GIVEN TASK: Update the forum thread by giving it again from "It's a very" up to and including "that you saw.", with "non-XML characters" changed to "invalid characters".

**** TEXT ****

This discussion is archived
5 Replies Latest reply: May 25, 2012 1:23 PM by 938348 RSS

Error in Add/Replace Bulk Load component - illegal character in XML

938348 Newbie
Currently Being Moderated
Has anyone ever seen the bulk load component complain about some illegal character in xml? I see this error and not sure what exactly the problem is:

ERROR [SocketReader] - Received error message from server: Character is not legal in XML 1.0

It's a very simple graph - reading data from clover data file and ingesting it straight into Endeca using the out of the box bulk load component.

Thanks for your help!

Edited by: 935345 on May 18, 2012 11:48 AM
  • 1. Re: Error in Add/Replace Bulk Load component - illegal character in XML
    Frank Explorer
    Currently Being Moderated
    The MDEX Engine requires all data to be valid XML characters, so the Bulk Load Interface should not allow those non-XML characters to be ingested. In 2.2, it was a known issue that such non-XML characters were allowed to be ingested, which would cause errors at query time in the MDEX. This was fixed in 2.3, with the error that you saw.
  • 2. Re: Error in Add/Replace Bulk Load component - illegal character in XML
    938430 Newbie
    Currently Being Moderated
    To remove invalid characters from the input stream you can use following transformation.
    //#CTL2
    
    // Transforms input record into output record.
    function integer transform() {
       string regex = "([^\\u0009\\u000a\\u000d\\u0020-\\uD7FF\\uE000-\\uFFFD]|[\\u0092\\u007F]+)";
       $0.YourData = replace($YourData,regex,"");
    
       return ALL;
    }
    simple place it in a reformat component and you are good to go.
  • 3. Re: Error in Add/Replace Bulk Load component - illegal character in XML
    938348 Newbie
    Currently Being Moderated
    Thank you for providing this workaround. The issue is that I`m not sure exactly what field has this illegal character and the logging is not detailed enough to indicate that either. Is there any way to find out so that I can apply this transform to a specific field?
  • 4. Re: Error in Add/Replace Bulk Load component - illegal character in XML
    Alex F Newbie
    Currently Being Moderated
    Assuming you are on EID 2.3, this transformation will apply the fix to all your string fields and print on your console the fields that had non-compliant XML 1.0 characters.
    //#CTL2
    
    string[] fields;
    
    // Transforms input record into output record.

**** GIVEN INFORMATION ****

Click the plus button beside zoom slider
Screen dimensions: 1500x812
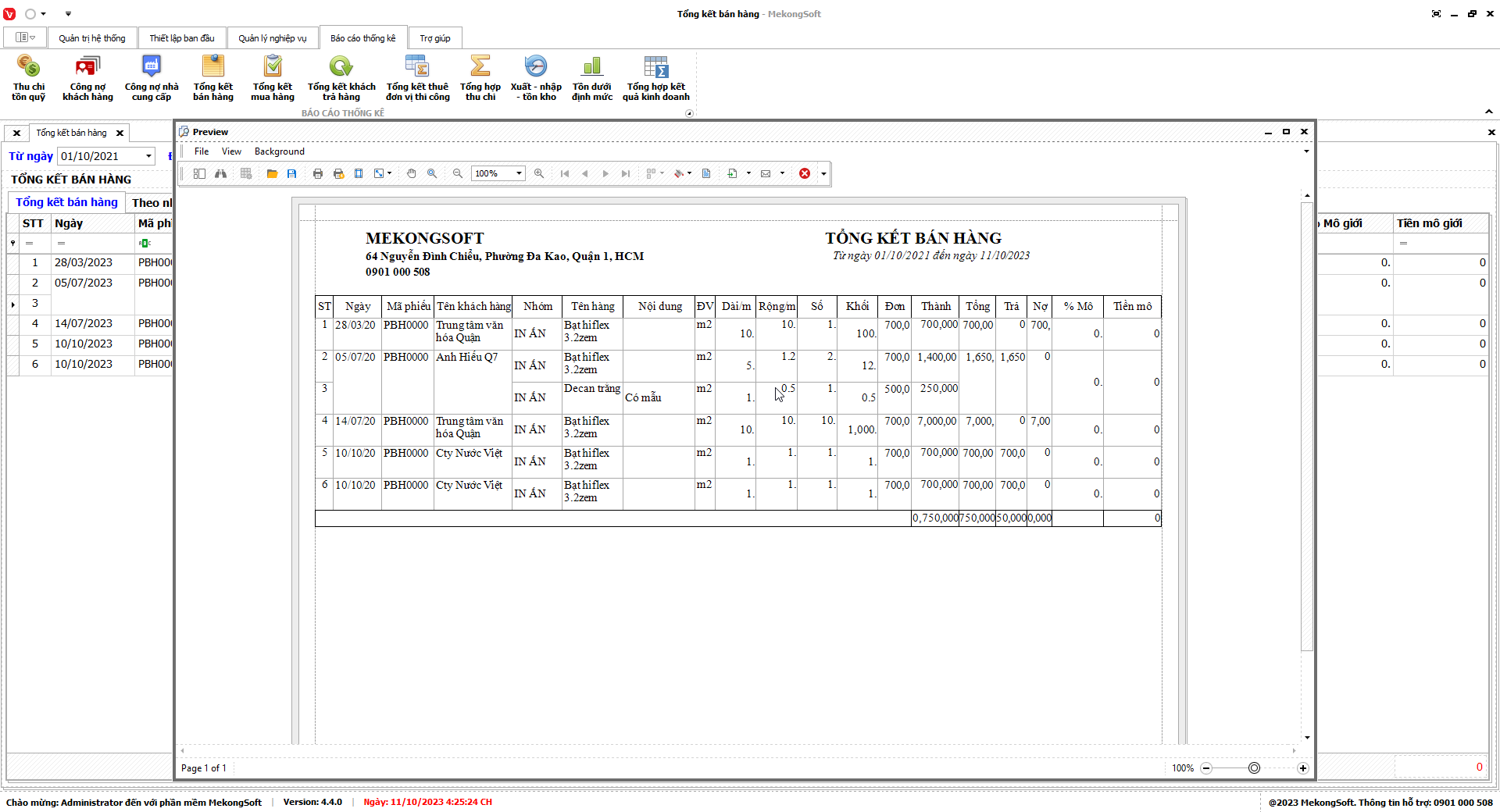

****

FINAL ANSWER:
It's a very simple graph - reading data from clover data file and ingesting it straight into Endeca using the out of the box bulk load component.

Thanks for your help!

Edited by: 935345 on May 18, 2012 11:48 AM
  • 1. Re: Error in Add/Replace Bulk Load component - illegal character in XML
    Frank Explorer
    Currently Being Moderated
    The MDEX Engine requires all data to be valid XML characters, so the Bulk Load Interface should not allow those invalid characters to be ingested. In 2.2, it was a known issue that such invalid characters were allowed to be ingested, which would cause errors at query time in the MDEX. This was fixed in 2.3, with the error that you saw.